Interrogé sur les « trous d’air » contre les Saracens, Ramos pointe « un manque de stratégie à un certain moment, un manque d’agressivité et de caractère à un autre. On a été incapables de produire du jeu dans des conditions climatiques difficiles. » Il déplore un sursaut d’orgueil qui fait défaut, « c’est dommageable pour la suite de cette compétition. »
Quand on l’interroge sur la force de caractère de l’équipe, il refuse de douter. « On est compétiteurs. Certes, deux revers sont durs à digérer, mais on continue à se remettre en question. C’est un club très observé, analysé, qui donne envie à ses adversaires de sortir le match de l’année. Je n’ai aucun doute sur la compétitivité et l’envie de viser toujours plus haut. »

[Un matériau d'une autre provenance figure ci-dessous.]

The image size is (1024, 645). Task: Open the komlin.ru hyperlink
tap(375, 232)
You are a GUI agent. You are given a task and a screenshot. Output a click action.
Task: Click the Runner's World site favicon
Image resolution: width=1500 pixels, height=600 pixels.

Pour expliquer les difficultés à l’extérieur, notamment face aux Saracens ou Glasgow, il souligne la motivation des équipes adverses, qui célèbrent ces victoires comme des triomphes majeurs. « Ces équipes y mettent tout. De notre côté, on manque de constance cette saison à l’extérieur. Il faudra être plus concentrés et plus alertes ce samedi. »

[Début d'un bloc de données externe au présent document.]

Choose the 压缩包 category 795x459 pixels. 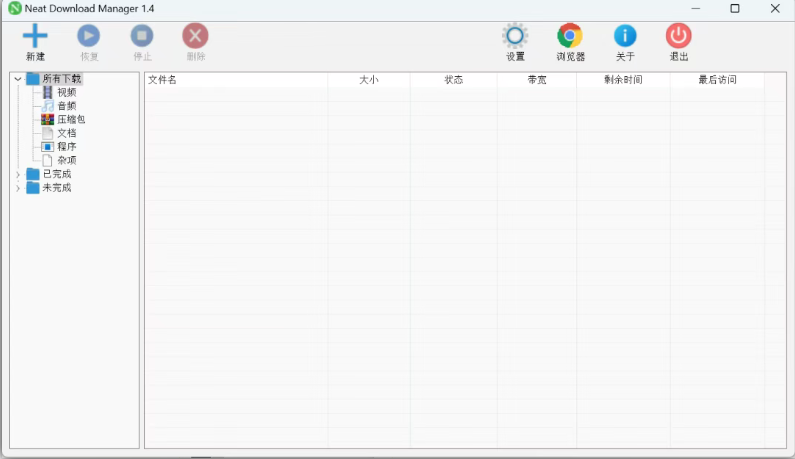70,119
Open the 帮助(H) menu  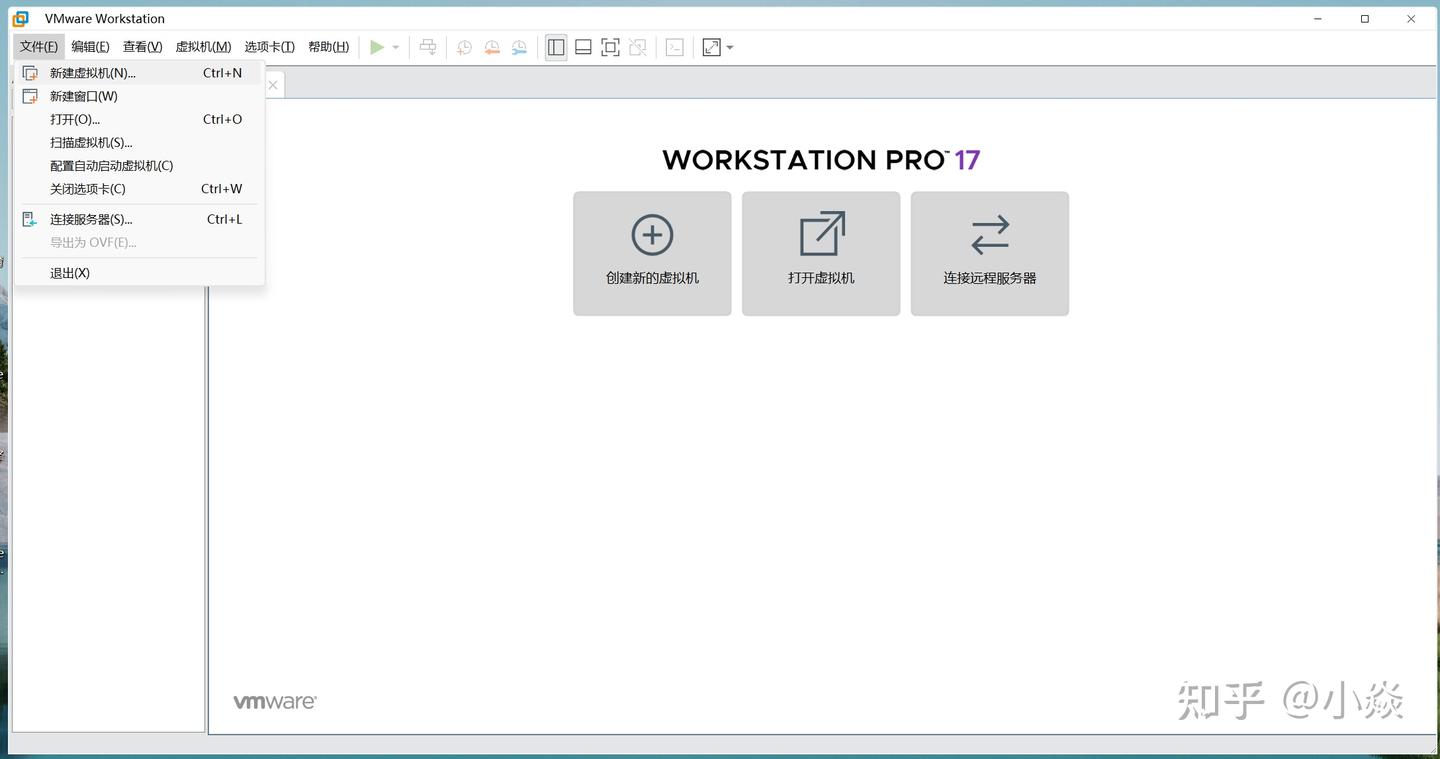coord(328,46)
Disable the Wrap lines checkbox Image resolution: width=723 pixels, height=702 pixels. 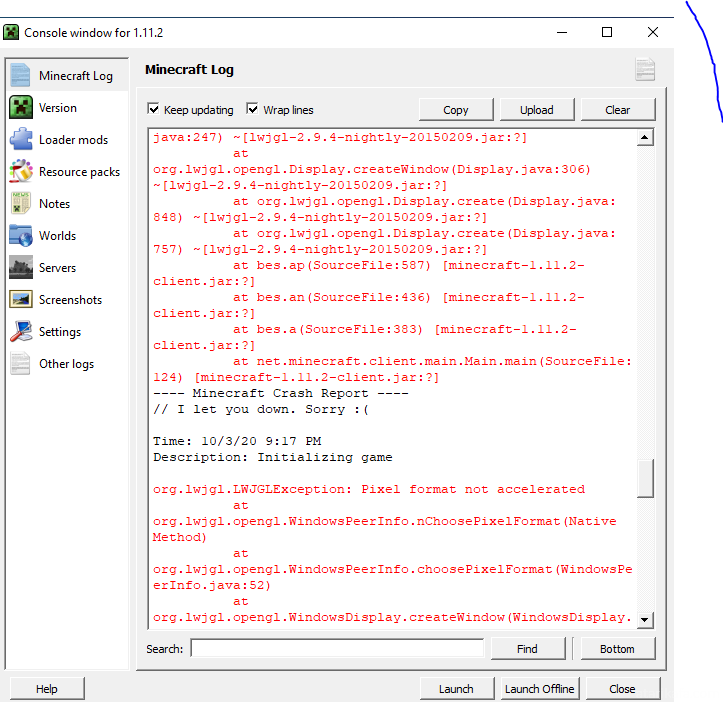253,110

Sur la semaine d’entraînement, Thomas Ramos indique un changement de format, mais surtout une motivation renforcée : « On est tous motivés à ne pas vouloir regarder la fin de cette compétition à la télé. »

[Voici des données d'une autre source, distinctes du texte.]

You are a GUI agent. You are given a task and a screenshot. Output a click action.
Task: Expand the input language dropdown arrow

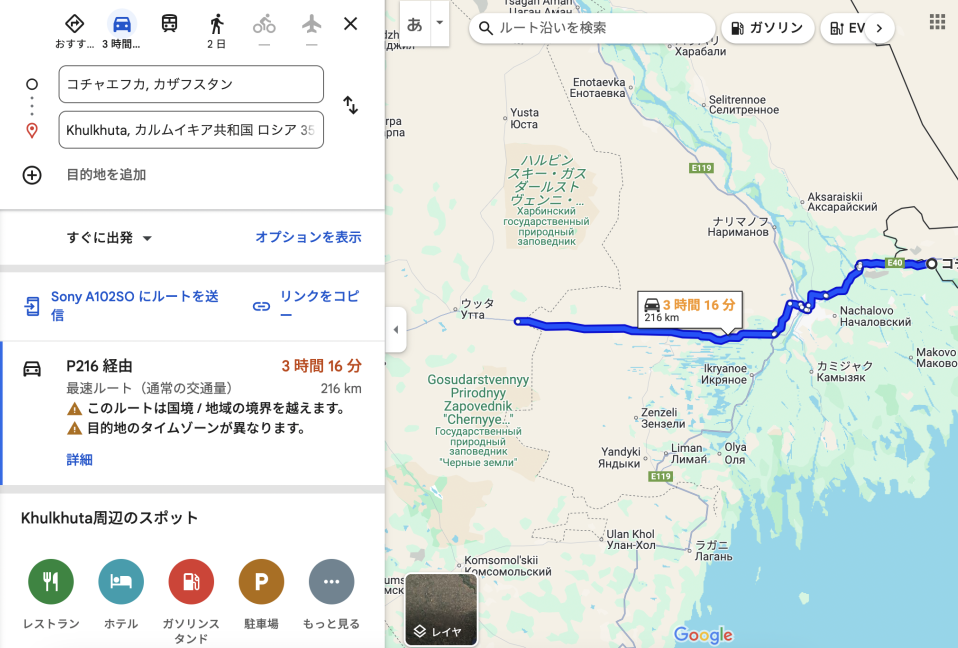[440, 23]
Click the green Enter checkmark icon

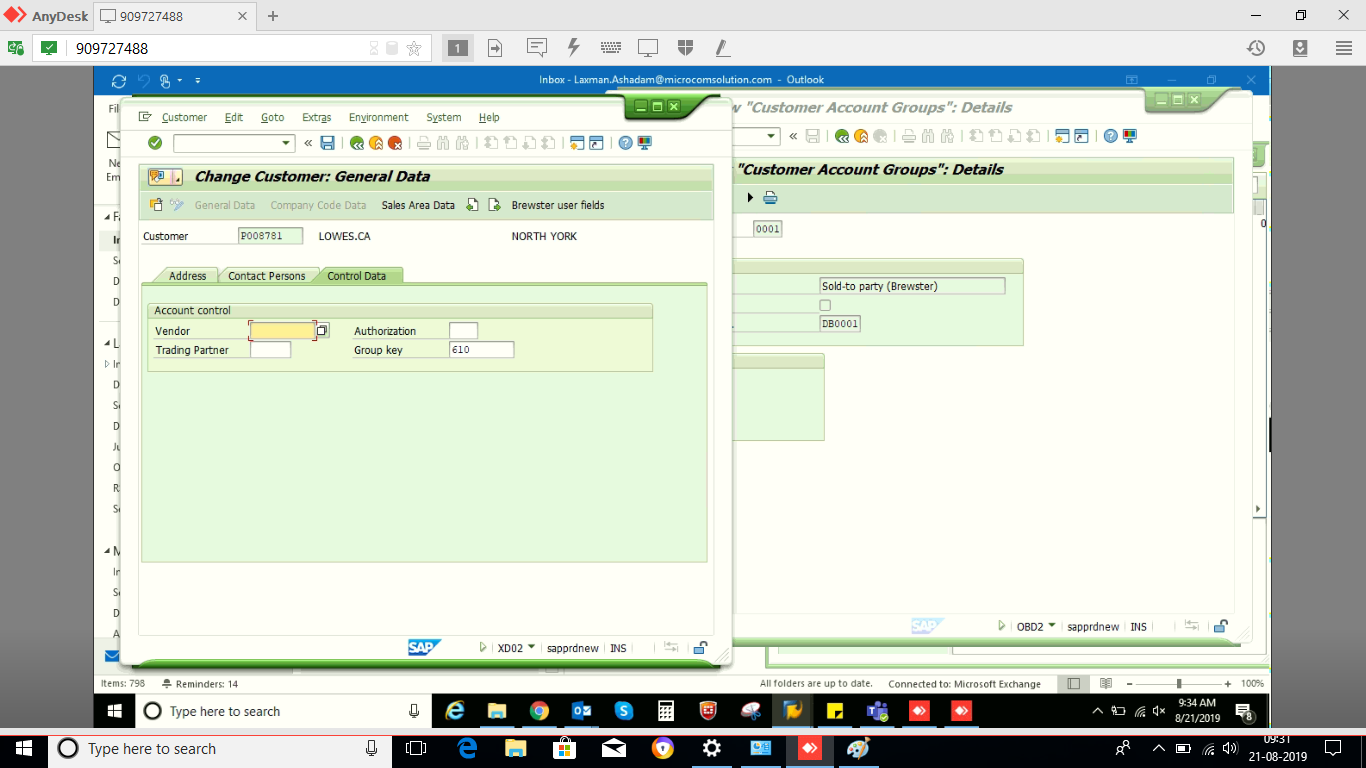155,143

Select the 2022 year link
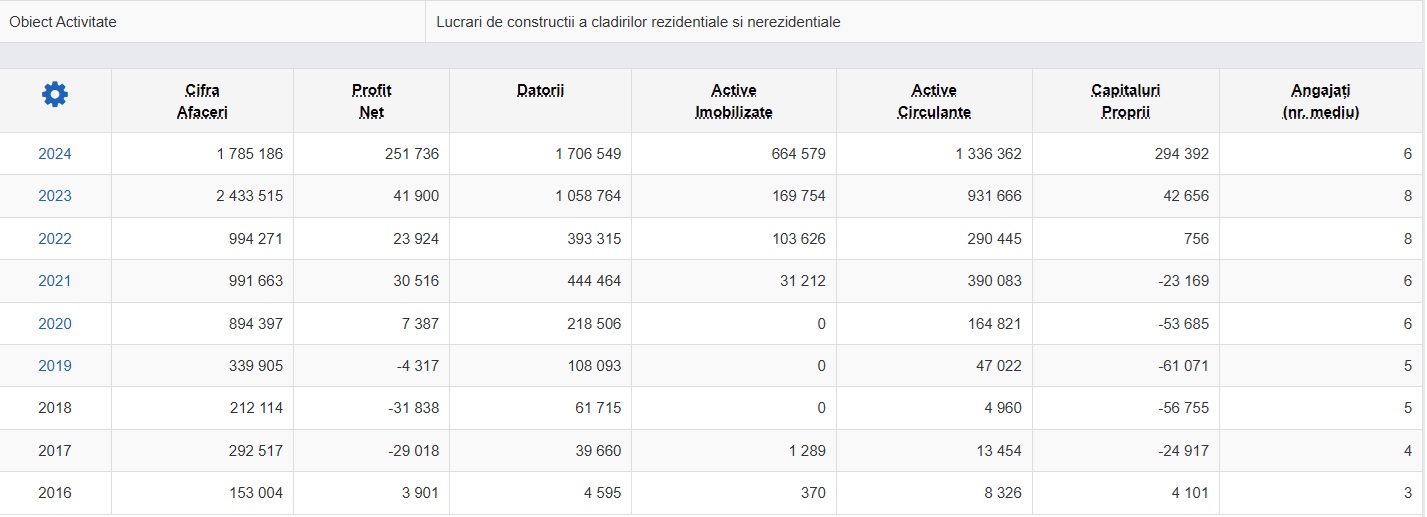coord(55,239)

L’excitation est bien présente pour ce match décisif, « c’est un match éliminatoire qui arrive tôt dans la saison. Cela nous remet en alerte et redonne de l’excitation au quotidien. »
À propos d’une remise en question personnelle et collective, le joueur rappelle qu’elle est constante : « Je me remets en question depuis dix ans. Il faut sans cesse chercher à progresser, peaufiner les petits détails et être irréprochables, notamment dans nos phases défensives dans les 10-15 derniers mètres. »
Quand il évoque le poids de sa génération, Ramos anticipe la reconnaissance future : « Quand cette génération s’arrêtera, les gens réaliseront ce qu’elle a réussi. Peut-être qu’aujourd’hui certains s’en lassent, mais bientôt ils diront : ‘mince, dommage qu’ils ne soient plus là’. »
Pour lui, une élimination en phase de poule serait clairement « catastrophique ». « Le Stade Toulousain doit être compétitif dans toutes les compétitions, avec l’effectif et les ambitions que nous avons. On ne peut pas se permettre une défaite demain. »
Face aux critiques liées au palmarès du club et aux résultats récents, Ramos comprend les interrogations, mais souligne que « nous aussi, dès qu’on perd, on se pose des questions. La frustration est là et on veut rebondir, pas seulement ce week-end, mais durablement. »
Il relativise aussi la demande d’indulgence. « Quand on a habitude de la constance et des résultats, deux défaites en Champions Cup interrogent. Peut-être qu’on demande un peu plus d’indulgence, mais surtout une réaction rapide et durable jusqu’à la fin de la saison. »
Enfin, interrogé sur la remarque d’Ugo Mola, le manager toulousain, qui a qualifié l’équipe d’« ordinaires » dimanche dernier, Ramos préfère ne pas commenter.
Le Stade Toulousain sait désormais que la moindre erreur pourrait lui coûter cher dans cette Champions Cup. Une épreuve qui commence à se resserrer dangereusement pour le club toulousain.